▶ Stored data
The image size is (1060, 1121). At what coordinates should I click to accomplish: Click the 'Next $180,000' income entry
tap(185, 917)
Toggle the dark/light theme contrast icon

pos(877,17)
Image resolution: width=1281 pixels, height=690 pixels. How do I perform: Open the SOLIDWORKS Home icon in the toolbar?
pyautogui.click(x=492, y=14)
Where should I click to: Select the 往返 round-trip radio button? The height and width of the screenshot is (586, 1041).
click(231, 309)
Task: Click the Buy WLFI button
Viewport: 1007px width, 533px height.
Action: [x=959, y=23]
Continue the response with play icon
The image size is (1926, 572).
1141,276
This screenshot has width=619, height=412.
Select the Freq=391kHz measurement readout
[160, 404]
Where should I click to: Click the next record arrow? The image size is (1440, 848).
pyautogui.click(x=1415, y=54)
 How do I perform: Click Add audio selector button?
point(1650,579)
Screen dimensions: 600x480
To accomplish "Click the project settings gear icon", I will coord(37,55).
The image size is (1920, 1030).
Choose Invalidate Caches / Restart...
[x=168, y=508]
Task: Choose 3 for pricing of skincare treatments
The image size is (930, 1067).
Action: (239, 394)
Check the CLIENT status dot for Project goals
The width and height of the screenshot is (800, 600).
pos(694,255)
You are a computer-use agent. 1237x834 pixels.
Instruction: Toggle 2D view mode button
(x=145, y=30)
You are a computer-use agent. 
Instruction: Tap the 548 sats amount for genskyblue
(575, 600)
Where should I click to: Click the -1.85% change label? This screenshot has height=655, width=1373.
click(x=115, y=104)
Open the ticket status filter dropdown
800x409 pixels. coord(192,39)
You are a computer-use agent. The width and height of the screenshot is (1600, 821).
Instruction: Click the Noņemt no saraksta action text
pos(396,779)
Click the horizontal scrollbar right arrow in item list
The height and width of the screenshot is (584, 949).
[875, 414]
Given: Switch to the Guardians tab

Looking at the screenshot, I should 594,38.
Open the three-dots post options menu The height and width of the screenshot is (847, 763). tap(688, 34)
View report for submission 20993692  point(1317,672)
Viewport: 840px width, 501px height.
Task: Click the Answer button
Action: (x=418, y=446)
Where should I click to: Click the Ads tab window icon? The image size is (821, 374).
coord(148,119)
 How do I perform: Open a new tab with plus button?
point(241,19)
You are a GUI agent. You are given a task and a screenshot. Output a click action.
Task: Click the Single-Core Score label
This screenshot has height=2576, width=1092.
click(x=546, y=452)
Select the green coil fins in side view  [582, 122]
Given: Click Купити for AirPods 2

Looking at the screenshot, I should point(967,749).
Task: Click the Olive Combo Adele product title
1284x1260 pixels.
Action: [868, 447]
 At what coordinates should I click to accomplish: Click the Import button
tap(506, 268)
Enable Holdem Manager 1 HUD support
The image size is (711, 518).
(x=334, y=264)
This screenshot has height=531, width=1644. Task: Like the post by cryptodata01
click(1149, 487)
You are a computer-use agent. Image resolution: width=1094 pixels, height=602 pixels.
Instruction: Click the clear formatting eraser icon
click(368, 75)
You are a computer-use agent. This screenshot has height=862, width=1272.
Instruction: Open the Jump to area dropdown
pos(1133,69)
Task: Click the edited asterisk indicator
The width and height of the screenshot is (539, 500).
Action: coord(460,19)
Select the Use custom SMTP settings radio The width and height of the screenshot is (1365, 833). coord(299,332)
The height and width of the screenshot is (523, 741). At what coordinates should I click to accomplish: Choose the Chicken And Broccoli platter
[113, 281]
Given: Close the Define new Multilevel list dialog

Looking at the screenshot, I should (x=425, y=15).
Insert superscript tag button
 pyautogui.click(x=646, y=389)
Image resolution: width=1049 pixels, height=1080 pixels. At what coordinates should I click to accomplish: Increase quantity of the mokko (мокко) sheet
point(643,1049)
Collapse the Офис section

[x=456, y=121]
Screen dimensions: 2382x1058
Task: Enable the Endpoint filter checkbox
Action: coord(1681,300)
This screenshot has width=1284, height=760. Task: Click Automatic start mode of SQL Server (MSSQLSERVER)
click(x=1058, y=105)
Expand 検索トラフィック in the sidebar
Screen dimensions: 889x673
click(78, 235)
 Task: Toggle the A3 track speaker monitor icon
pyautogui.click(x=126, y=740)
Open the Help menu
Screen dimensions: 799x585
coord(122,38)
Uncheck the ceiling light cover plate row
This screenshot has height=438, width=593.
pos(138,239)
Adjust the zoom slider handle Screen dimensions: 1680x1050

▶ Exercise directions
Could you report how many lines in the data above include the word "settings"? Give the number and nothing more.

▶ Response
2